Add to that the Maryland Farm Bureau’s estimate that more than 1,300 acres of farmland could be disrupted. These aren’t abstract numbers — they represent our local economy, food supply and legacy of agricultural stewardship.
Plymyer also argues that Marylanders benefit from data centers, so we should accept the infrastructure required to power them. But the data centers driving this demand aren’t located in Maryland — they’re largely in Northern Virginia. They benefit from lower taxes and looser regulations, yet Maryland communities are being asked to bear the cost in the form of transmission lines, land seizures and energy sprawl.
This is not energy justice. It’s corporate welfare — quietly rubber-stamped under the guise of regional planning.
Gov. Wes Moore has rightly said that Maryland should lead in AI innovation, but we can’t allow that ambition to steamroll our climate goals and rural communities. A truly forward-looking energy policy would invest in: distributed renewable energy, like community solar and on-site storage; strategic siting of data centers near existing substations and load centers; and efficiency improvements and demand management that reduce the need for new transmission in the first place.

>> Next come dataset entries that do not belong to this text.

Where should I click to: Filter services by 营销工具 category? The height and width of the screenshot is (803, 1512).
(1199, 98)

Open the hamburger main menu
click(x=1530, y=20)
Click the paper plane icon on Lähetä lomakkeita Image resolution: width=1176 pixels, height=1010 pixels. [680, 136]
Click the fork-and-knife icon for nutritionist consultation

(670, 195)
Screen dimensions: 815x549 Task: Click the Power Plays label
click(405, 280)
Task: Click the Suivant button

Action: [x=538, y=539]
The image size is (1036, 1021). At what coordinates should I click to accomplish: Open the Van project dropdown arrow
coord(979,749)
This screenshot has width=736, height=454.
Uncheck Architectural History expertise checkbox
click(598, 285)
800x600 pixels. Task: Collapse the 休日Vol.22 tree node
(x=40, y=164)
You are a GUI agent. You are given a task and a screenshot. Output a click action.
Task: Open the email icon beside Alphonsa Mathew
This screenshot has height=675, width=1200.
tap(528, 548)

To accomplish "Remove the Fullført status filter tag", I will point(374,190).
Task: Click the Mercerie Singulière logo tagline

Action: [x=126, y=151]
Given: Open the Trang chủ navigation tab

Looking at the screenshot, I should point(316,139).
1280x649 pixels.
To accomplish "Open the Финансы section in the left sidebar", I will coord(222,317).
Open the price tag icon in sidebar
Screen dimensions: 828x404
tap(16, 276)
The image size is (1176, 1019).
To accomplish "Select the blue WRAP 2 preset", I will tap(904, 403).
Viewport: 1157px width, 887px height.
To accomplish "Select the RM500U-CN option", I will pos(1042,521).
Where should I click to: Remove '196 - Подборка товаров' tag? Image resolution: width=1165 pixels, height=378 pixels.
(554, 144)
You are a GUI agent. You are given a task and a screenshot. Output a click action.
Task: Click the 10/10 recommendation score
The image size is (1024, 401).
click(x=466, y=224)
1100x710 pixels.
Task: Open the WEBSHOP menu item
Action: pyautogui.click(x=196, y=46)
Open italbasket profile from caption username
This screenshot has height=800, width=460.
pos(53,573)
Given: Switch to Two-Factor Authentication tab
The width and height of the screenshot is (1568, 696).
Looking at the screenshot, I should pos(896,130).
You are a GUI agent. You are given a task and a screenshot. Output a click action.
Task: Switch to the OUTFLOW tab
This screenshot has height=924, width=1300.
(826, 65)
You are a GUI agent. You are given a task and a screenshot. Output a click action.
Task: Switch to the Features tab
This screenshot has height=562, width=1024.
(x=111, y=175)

It’s also worth addressing Plymyer’s dismissal of “strident” rural resistance. This is not NIMBYism. This is a well-informed, bipartisan movement of Marylanders who have long been stewards of this land—conserving forests, rotating crops, protecting watersheds. These citizens aren’t fighting progress; they’re demanding responsible progress that protects the public interest, not just private profit.
It’s deeply troubling that this project is being framed as a binary choice: Accept the MPRP or face blackouts.
That is a false dilemma. PJM and the Public Service Enterprise Group have not proven that this route — or even this project — is the only solution. Nor have they transparently explored alternatives that would minimize environmental and community impact.
That’s why it’s so critical that the Maryland Public Service Commission conduct a truly independent review of the MPRP — not just weighing reliability needs, but prioritizing climate resilience, farmland protection and fair distribution of burdens and benefits. Our regulatory system must serve people, not just markets.
Maryland has a once-in-a-generation opportunity to demonstrate how a state can modernize its energy infrastructure without undermining its climate and conservation goals. We cannot afford to be short-sighted.
To sacrifice farmland, forests and protected open space for the benefit of unaccountable tech giants and unchecked AI growth is not just bad policy — it’s a betrayal of the public trust.
Let’s build the grid of the future. But let’s do it in a way that doesn’t destroy the very resources we’re trying to preserve.
Karyn Strickler is an environmental advocate whose family farm in Westminster is in the path of the proposed Maryland Piedmont Reliability Project.